Posted on January 28, 2025

UK's Reeves puts new Heathrow runway at heart of growth push

By Andrew MacAskill

EYNSHAM, England (Reuters) - British finance minister Rachel Reeves gave the government's backing to a long-delayed new runway at London's Heathrow Airport on Wednesday as the centrepiece of her plan to speed up the country's sluggish economy.

Reeves, under pressure to address concerns about growth after a bond market selloff this month, also listed plans for new wind farms and reservoirs and a "growth corridor" between the university cities of Oxford and Cambridge.

Announcing support for a third runway at Heathrow, Europe's busiest airport, Reeves said past delays had cast doubt among investors over the seriousness of successive governments to do what is needed to open new export markets.

"We cannot duck the decision any longer," Reeves said in a speech at a medical equipment plant operated by Siemens Healthineers near Oxford.

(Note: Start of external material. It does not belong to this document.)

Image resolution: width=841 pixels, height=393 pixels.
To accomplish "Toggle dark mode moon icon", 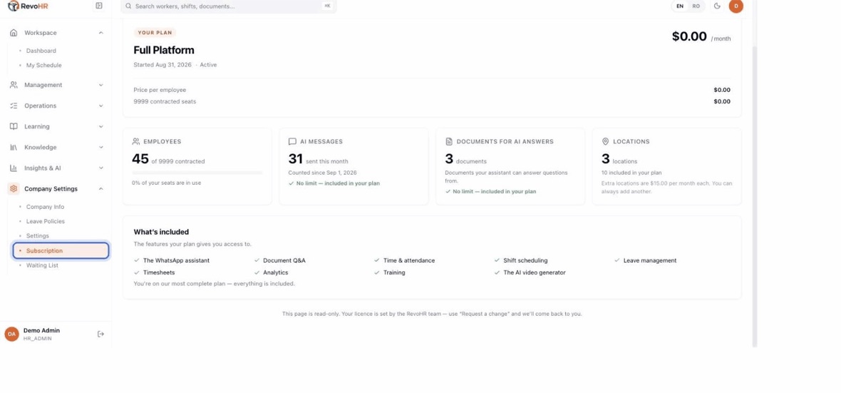I will click(x=717, y=6).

She denied the increase in flights would undermine Britain's net zero commitments but campaigners and London Mayor Sadiq Khan - a senior figure in the governing Labour Party - said they opposed the move on climate concerns.

Reeves is seeking to address fears that Britain's economy is growing too slowly to reduce its public debt burden quickly. But many of the projects on her list will take years to complete while the tax increases she announced for businesses in October swiftly hit corporate hiring and confidence.

Farmers in tractors gathered outside the Siemens plant where she spoke to protest her move to end an inheritance tax exemption for farming families.

Reeves said the government would clear the way for 16 gigawatts of offshore wind power generation and announced investments by a state fund of 65 million pounds ($80.7 million) in an electric vehicle-charging network and 28 million pounds in a mining operation in southwest England.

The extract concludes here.